One important metric for thin films is the sheet resistance, which is often written in units of ohms per square. This corresponds to the resistance between two opposite edges of a square of the material being measured, where the square can be of any size. Fortunately, this value can be easily calculated with the use a four-point probe, as seen above. If a known current is passed through the film between the external contacts, and the voltage is measured between the internal contacts, the sheet resistance is simply [v/i * pi/ln(2)]. This assumes that the pin spacing is equal, the film thickness is much smaller than the pin spacing, and the pin spacing is much smaller than the film width. These conditions are easily achieved, however.
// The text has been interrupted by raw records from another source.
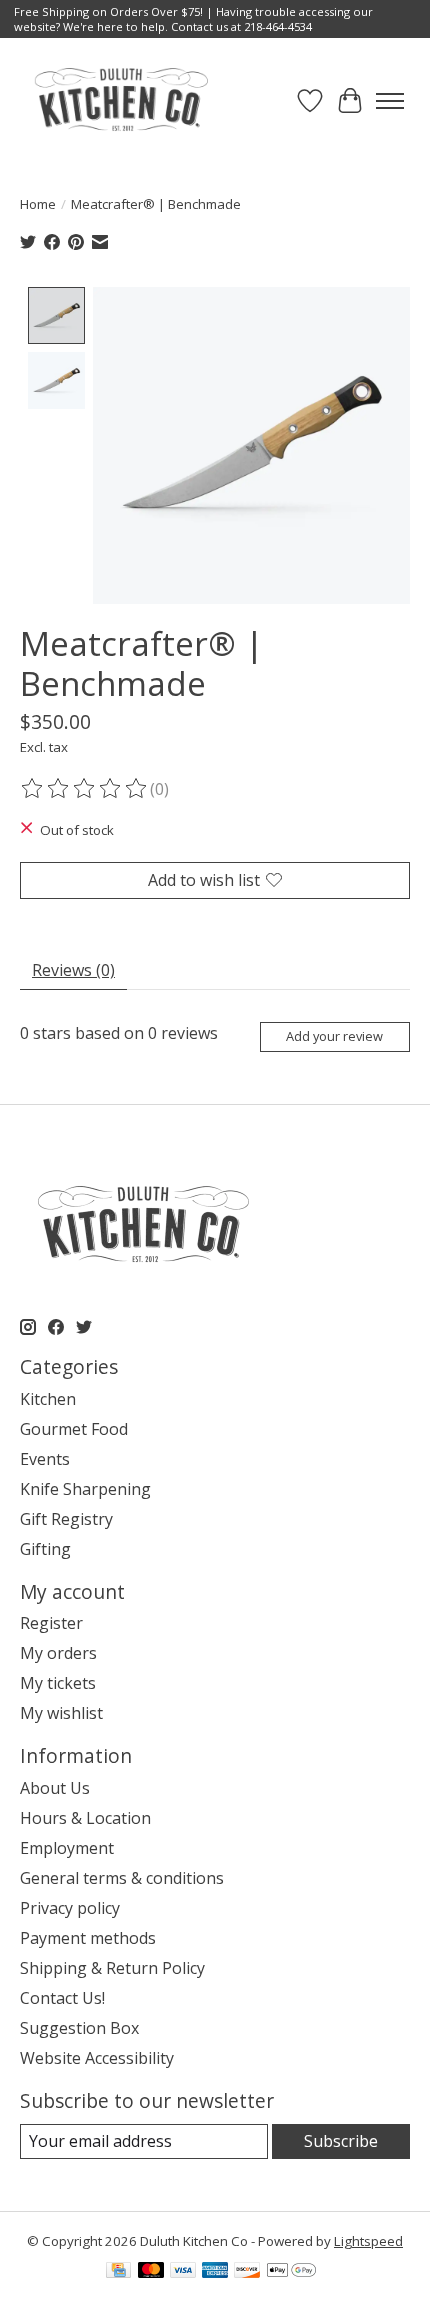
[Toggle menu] (390, 101)
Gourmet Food (74, 1429)
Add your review (334, 1036)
Construction of the probe was very straightforward; the body was made of Delrin rod and the pins were made of straightened copper wire, sharpened to a point and spaced 1/8 inch apart. The external circuit was equally simple, with the current being provided by a 1.5 volt D cell, and the measurements being taken by two multimeters. With the probe set up, I first tested the pieces of conductive glass from the previous two articles, followed by a piece of commercial ZnO:Al glass that was known to have a sheet resistance of less than 10 ohms per square. The results can be seen below.
|Glass||Sheet Resistance (ohms/sq.)|
|ZnO:Al (Commercial) ||7.7|
Obviously, the conductive glass I have produced so far is not yet competitive with commercial products. The main purpose of this probe was to provide a useful metric by which to judge the performance of future glass. Standardizing my test methods (and later my production methods) will make it easier to optimize variables such as solution concentration, dopant concentration, and deposition time, since I will be able to accurately measure the resulting changes in performance. My goal is to eventually produce glass with a sheet resistance of less than 1,000 ohms per square, which seems well within the realm of possibility. That said, even if this goal is achieved, I will continue optimizing the glass until I have exhausted all potential sources of improvement.
While using this type of probe is the technically correct way to measure sheet resistance, a simpler method is to put two multimeter probes as close together as possible without touching, and read the resistance directly. I will be using this method from now on, as it requires no set-up and appears to be reliable and accurate.